There are three options to try depending on your case. 

 

Run the VACUUM command 

  1. Check if there are a large number of files for the table. 
  2. Periodically run a vacuum on Delta tables to remove stale and unreferenced files, which can help in reducing the load on the metastore. 

 

Adjust catalog update thread pool size

In Databricks Runtime 14.3 LTS and above, you can control the size of the thread pool used to update the catalog.

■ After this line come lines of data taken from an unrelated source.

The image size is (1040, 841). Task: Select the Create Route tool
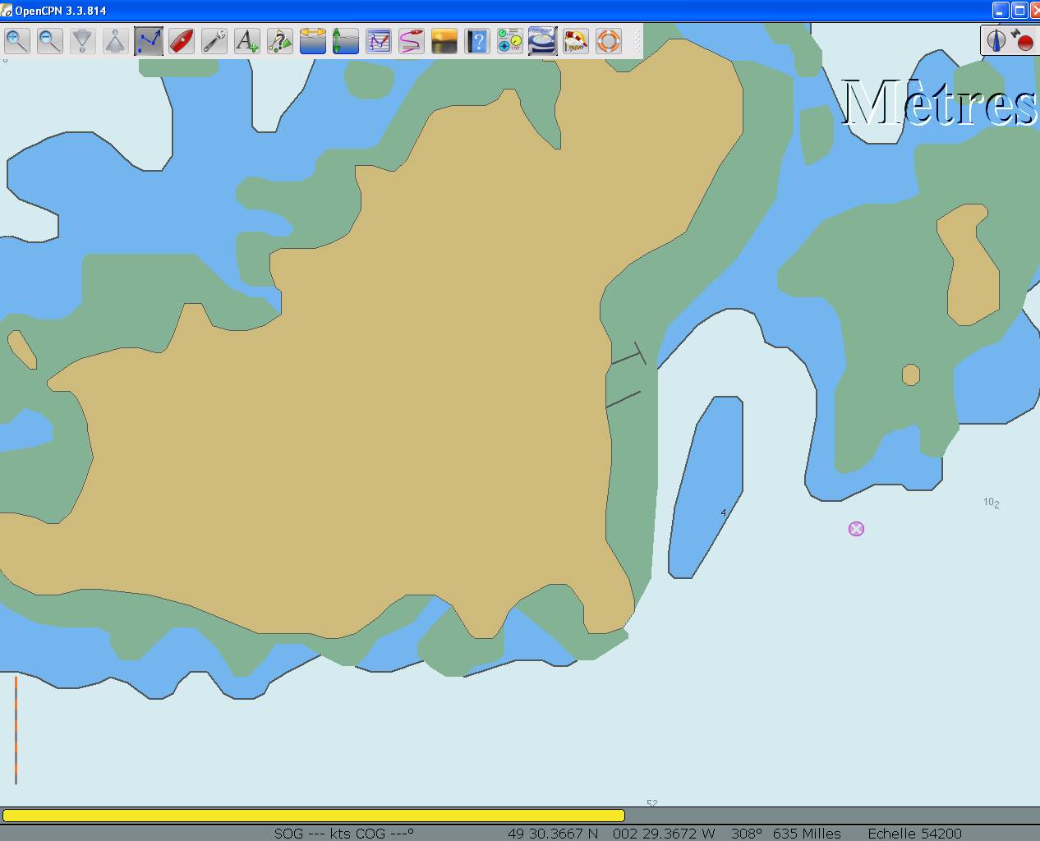click(x=149, y=41)
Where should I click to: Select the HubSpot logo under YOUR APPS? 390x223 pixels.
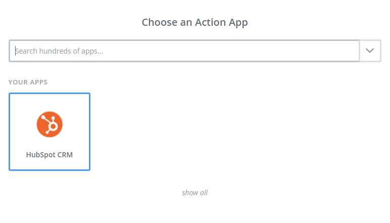pos(50,124)
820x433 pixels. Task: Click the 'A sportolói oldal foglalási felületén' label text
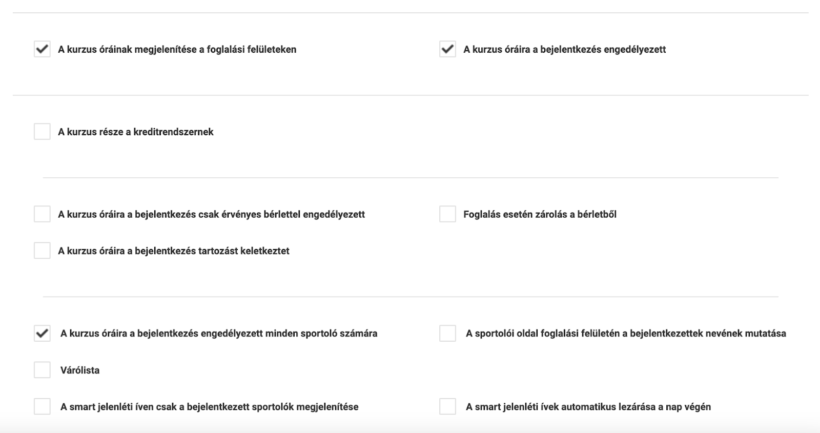tap(626, 334)
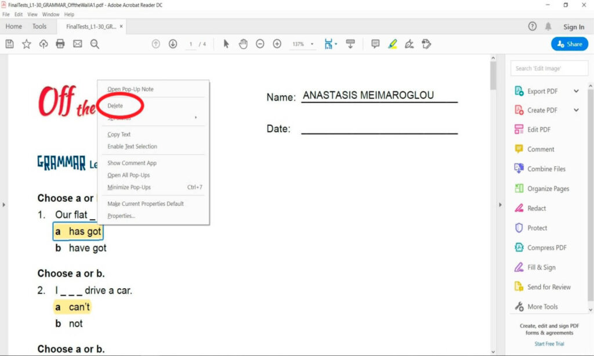Click the Start Free Trial link
The width and height of the screenshot is (594, 356).
549,344
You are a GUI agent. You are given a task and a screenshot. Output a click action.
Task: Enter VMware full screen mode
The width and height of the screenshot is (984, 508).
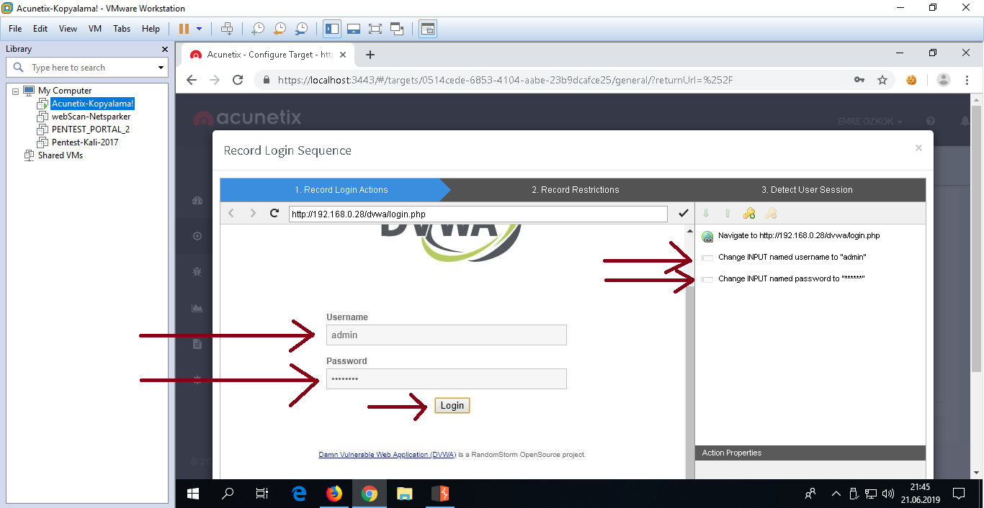click(375, 29)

To set this configuration, adjust spark.databricks.delta.catalog.update.threadPoolSize to a value less than the default of 20

 

spark.databricks.delta.catalog.update.threadPoolSize <value-less-than-20>

 

Disable Delta catalog update  

If you’re using a read-only metastore database, Databricks recommends setting the following configuration on your clusters. This configuration controls the syncing of the most recent schema and table properties of a Delta table with the Hive metastore (or any external catalog) to ensure both of them stay the same.

 

spark.databricks.delta.catalog.update.enabled false

 

Important

If other systems access your external metastore for this table schema or table properties, do not use this option. Keep enabled set to true to ensure they sync.